タイトルにある『THE BEE』、「蜂」は、筒井康隆の原作にはない脚色らしいが、これがあるのとないのとでは出来が断然違って来る。文学的に見てもかなり高度なことをやっている。喩えて言うなら、優れた絵画作品で、画面の端にある何気ない花だとか、人物が持っているハンカチだとか、背景にある建物だとかで、ぶっちゃけあってもなくてもいいんだけど、いざそれをイレースしてみると作品が台無しになるものってあるでしょう。それを置くだけで主題がくっきり浮かび上がったり、コントラストや構図がぐっと締まったり、作品そのものに一段上の仕上がりを与えてくれる。「蜂」の提示によって、主人公・土井の性格はぐっとシャープに、人間臭く、そして恐ろしいものに変質したし、土井が見せる心情の変化も、「蜂」との対峙によってこの上なくビビッドに浮かび上がってくる。見事。あれがなければ、土井はただのステレオタイプなサイコパスに映っていたかもしれない。

舞台美術すげぇ。
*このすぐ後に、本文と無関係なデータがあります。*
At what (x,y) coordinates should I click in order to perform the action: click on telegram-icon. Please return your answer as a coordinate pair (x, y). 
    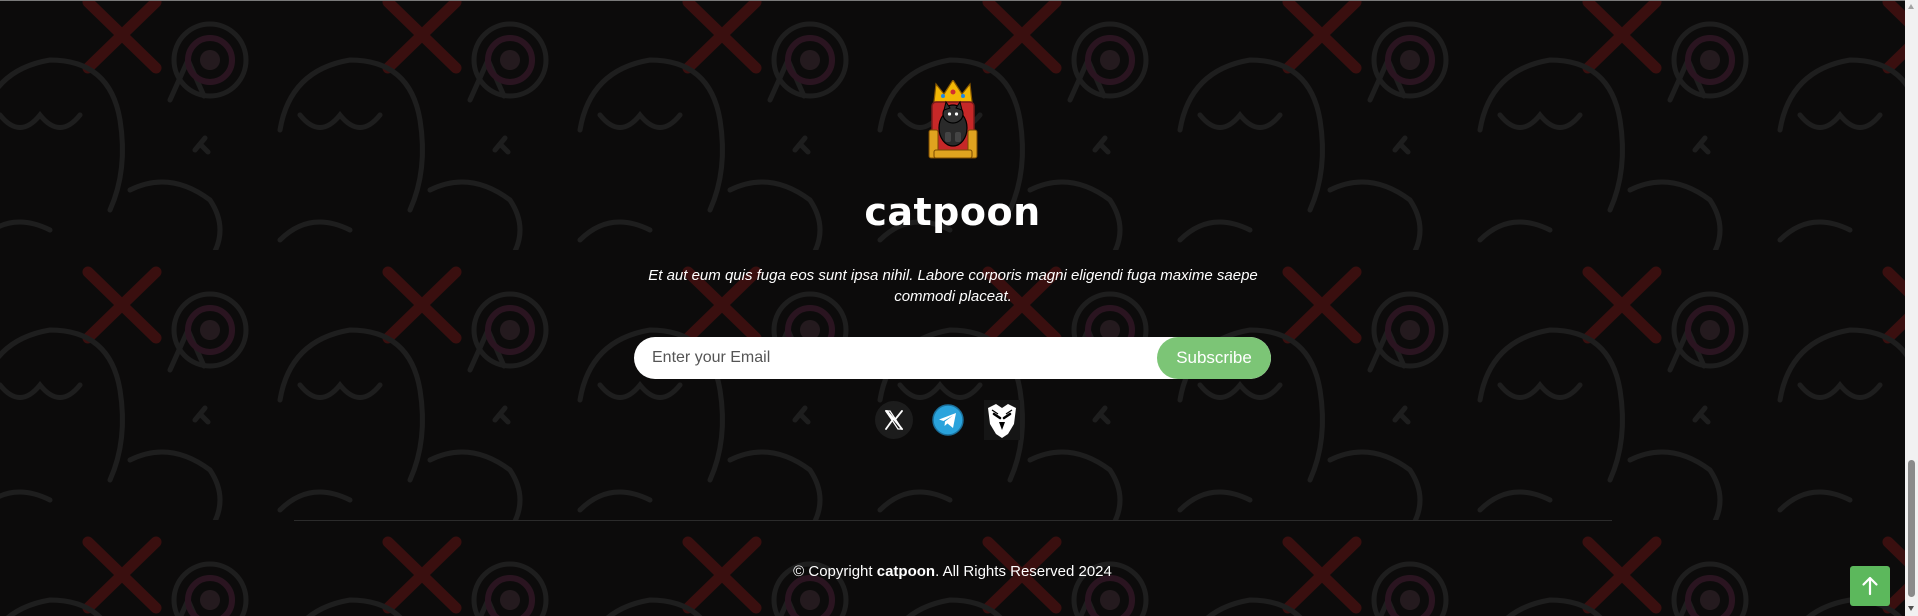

奥は透ける鏡みたいな。それがある瞬間、合わせ鏡みたいになって、延々と続く未来を視覚的にぐいぐいと見せ付けてくる。怖い。フィジカル・シアターな演出によって、まぁ展開の早さとかはどうでもいいんだよ、それよりもあの人間の想像力の首根っこを捕まえたような生々しいアピールが可能になって、追い詰められる、追い詰められる七十五分。背筋に鳥肌。

もともと野田秀樹って「ひかりごけ」から出発した人でしょう。すさまじく時代を嗅ぎ取る能力が敏感で、しかも頭もいいもんだから、これまで様々な作風をやってきたけど、この『THE BEE』、あと『赤鬼』なんかには、野田秀樹が元々持ってる、趣味の悪さとシニシズムと怒り、あるいは絶望、厭世観みたいなものが滲み出ていて、すごく好き。演出的にもレベルが高いだけで正統派。サイモン・マクバーニーとの類似性はもちろん、ある意味でメイエルホリド的な演劇を現代日本でやったらこうなる、みたいな位置にいるんじゃないかしら。

まだ五十そこそこでしょう、野田さん。あと少なくとも十五年は演劇界のトップランナーやるんだろうなぁ。先が楽しみ、と、まさか既に一時代を築いた人に書くとは思わなかったけど、本当にそう。もっとストイックで小さな演劇を作って欲しい。コクーンはたまにでいいよ。

コメント

投稿者:なお (2007年07月27日 01:17)

僕今日ロンドン版観てきたよ。招待で(にやり
いや・・頭ん中覗いてみたい人ナンバー3に確実に入るな。
日本版は主人公土井さんだったの?
ロンドンは井戸さんだったよ。
んな名前いねーだろって観てた。

投稿者:Kenichi Tani (2007年07月27日 01:49)

主人公の名は井戸の間違いだ(笑)。id、フロイトと関係あんのかなーと思いながら観てたのに、土井って。